* [Exercise directions]
Leave out the pictures and return every entry exactly as it appears.
===== Data section =====
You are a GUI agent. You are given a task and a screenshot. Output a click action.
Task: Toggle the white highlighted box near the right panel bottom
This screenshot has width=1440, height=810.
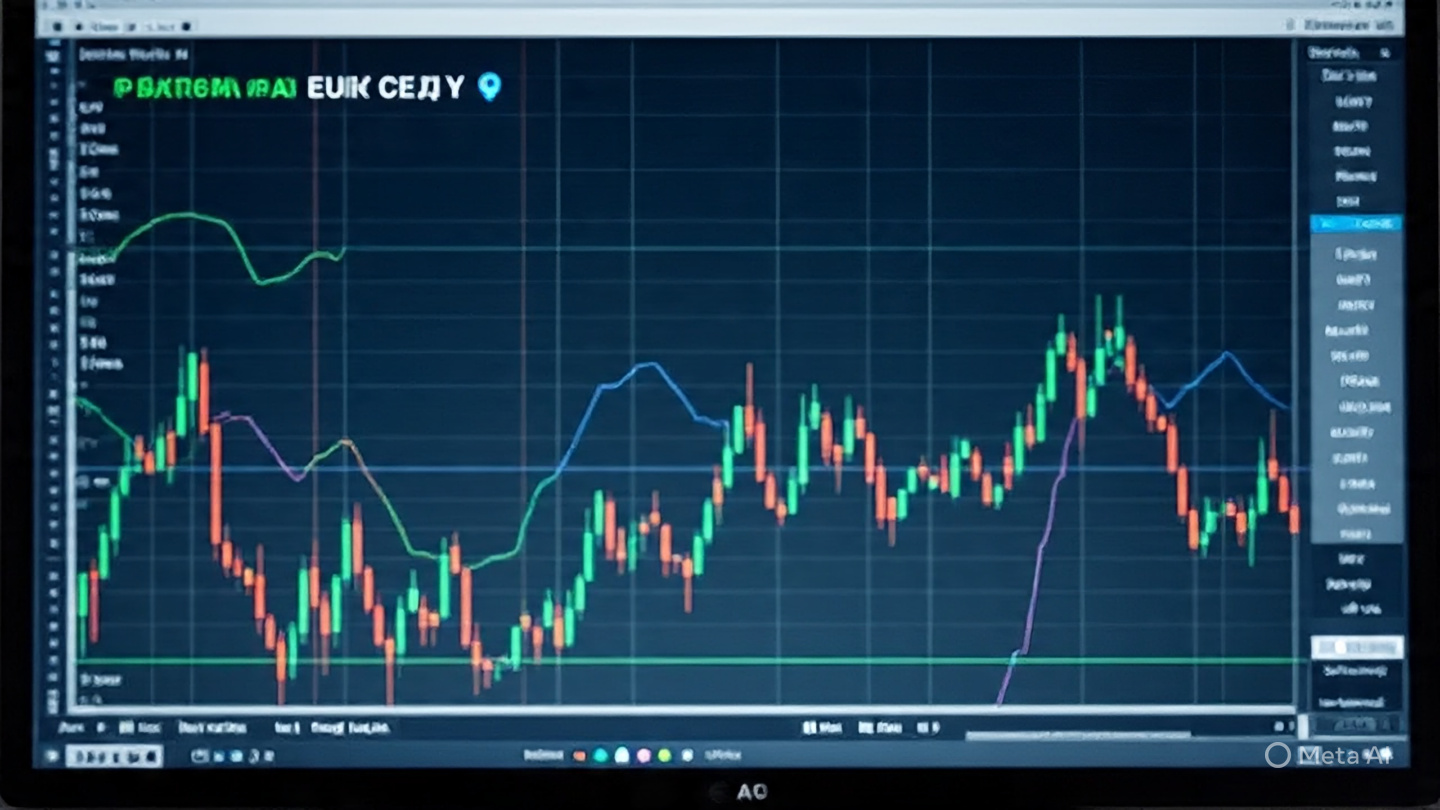pyautogui.click(x=1357, y=647)
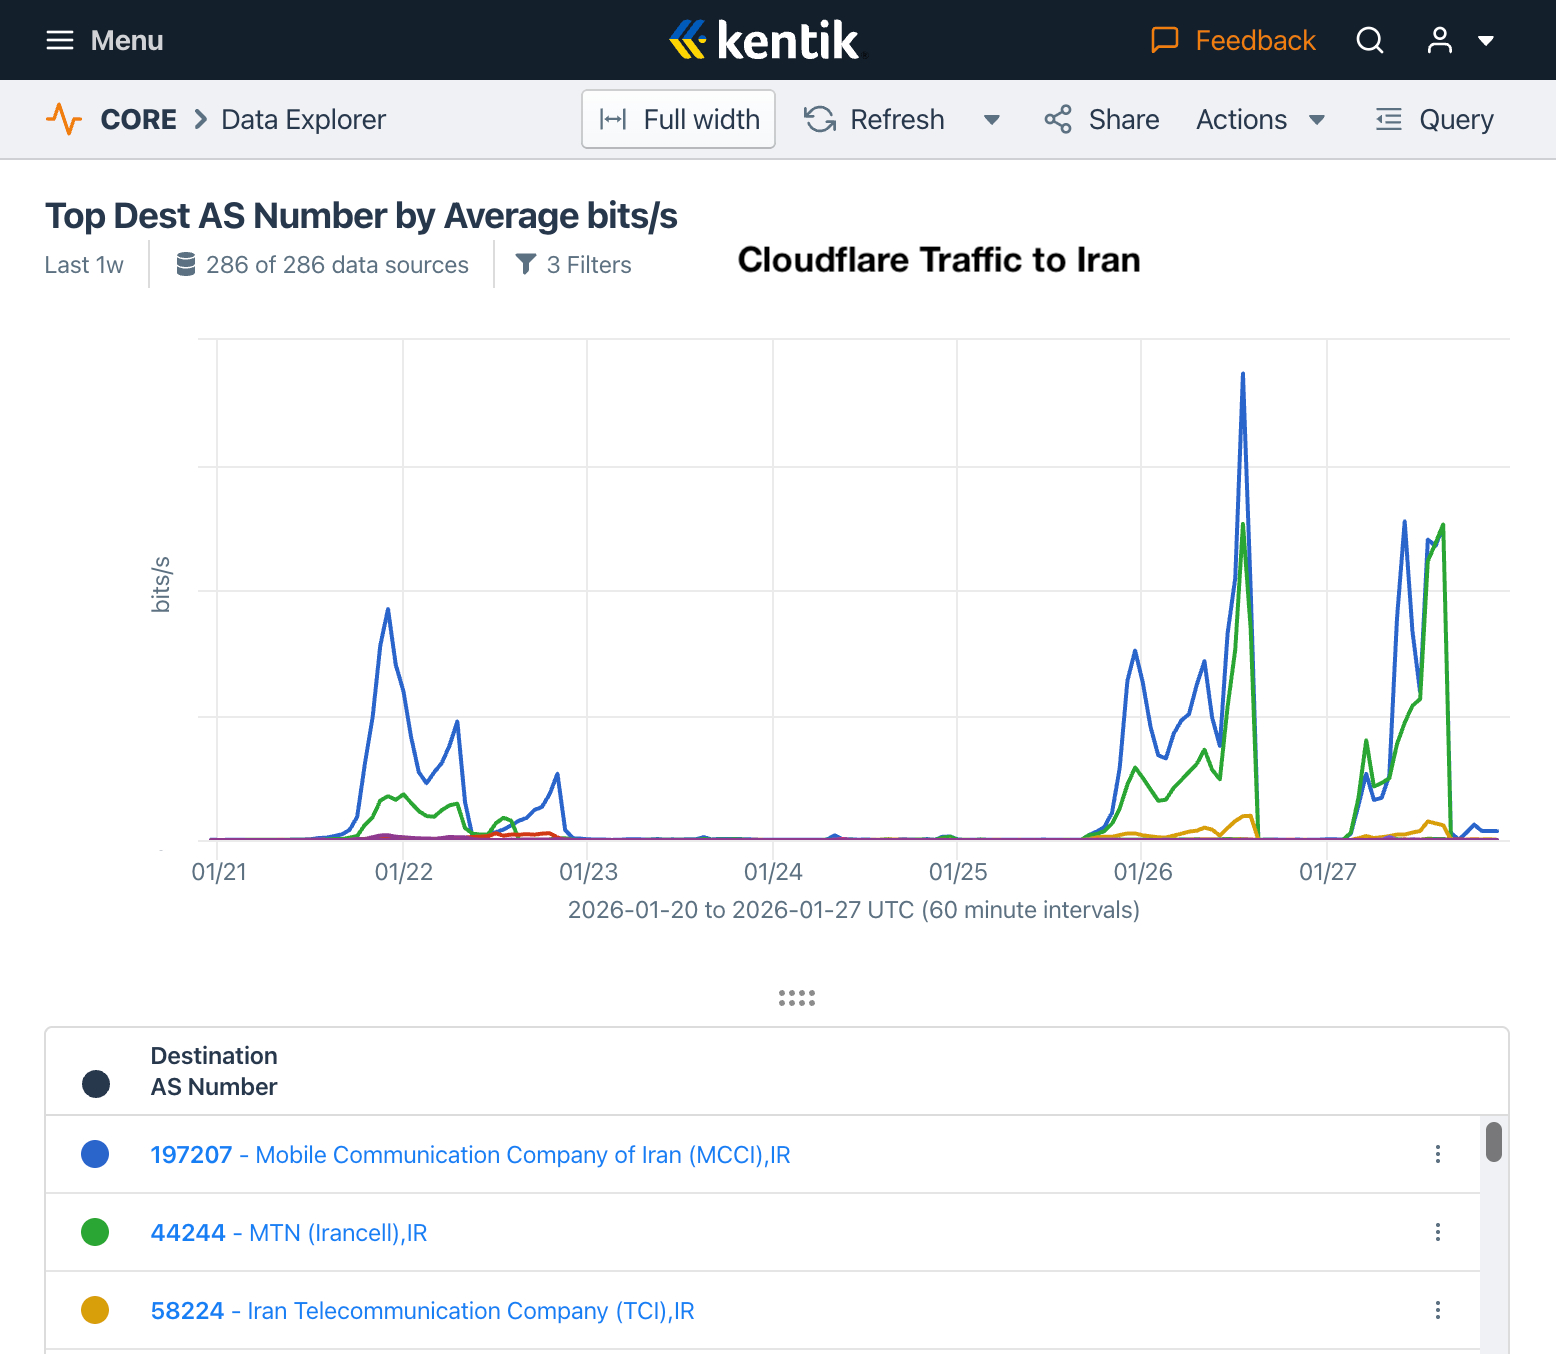The image size is (1556, 1354).
Task: Toggle the Full width view
Action: click(678, 119)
=====
* [Solution to this exercise]
You are a GUI agent. You are given a task and a screenshot. Output a click action.
Task: Toggle the white highlighted box near the right panel bottom
This screenshot has width=1440, height=810.
pyautogui.click(x=1357, y=647)
The image size is (1556, 1354).
Task: Toggle the Full width view
Action: click(678, 119)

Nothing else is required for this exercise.